Here are some of the great astronomers that have contributed to modern day astronomy:
Brahmagupta of India (born in 598 and died in 670)
Brahmagupta was India’s most famous mathematician at his time. He made significant contributions to astronomy but more importantly, number systems including square root and the solution of quadratic equations. He disproved rival astronomical ideas with his magnum opus, Brahmasphutasiddhanta. Aside from successfully debating existing ideas, he also created new methods of calculating ephemerides for a wide range of celestial bodies as well as conjunctions and eclipses.
Gan De (甘德) of China (born about 400 BC and died about 340 BC)
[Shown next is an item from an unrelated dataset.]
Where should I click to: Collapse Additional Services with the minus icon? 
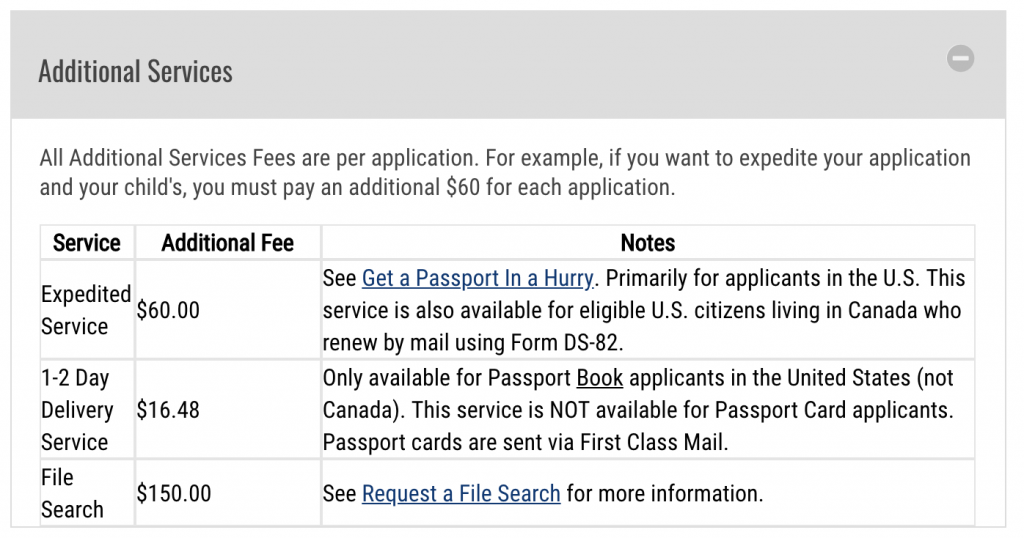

Gan De was a pioneering Chinese astronomer who made observations and recorded them with dates and coordinates. He is credited with making some of the first documented observations of Jupiter, which he described as big and extremely bright. Gan De also captured a naked-eye view of one of Jupiter’s major moons while obscuring the planet itself with a tree. Gan De, along with Shi Shen made some highly precise observations of Mercury, Venus, and Jupiter. He wrote two works namely Suixing Jing (Treatise on Jupiter) and the Tianwen Xingzhan (Astrological Predictions).
Omar Khayyam of Persia (born on 18 May 1048 and died on 04 December 1131)
Omar Khayyam was a poet and mathematician who was also an Islamic scholar. He contributed to calendar reform by compiling astronomical data and discovering a geometrical way of solving cubic equations by crossing a parabola with a circle. In 1073, Omar Khayyam was invited to build an observatory with several of his contemporaries, where a team of astronomers led by him, amended the Iranian calendar (Jalali) to arrive at a solar year of days. It is also worth noting that the Jalali calendar was not only the world’s oldest calendar but it was also significantly more accurate than the Gregorian calendar. It is the most precise solar calendar used today.
Ptolemy (born c. 100 CE and died c. 170 CE)
Ptolemy was a Greek-born Egyptian astronomer, mathematician, and geographer who lived in Alexandria around the 2nd century CE. Ptolemy’s magnum opus, Almagest, is the only complete treatise on ancient astronomy to have survived the ages. Although his work claiming Earth to be the center of the universe was later found to be incorrect, it did have the advantage of putting out useful tables that made figuring the past and future positions of celestial bodies a breeze.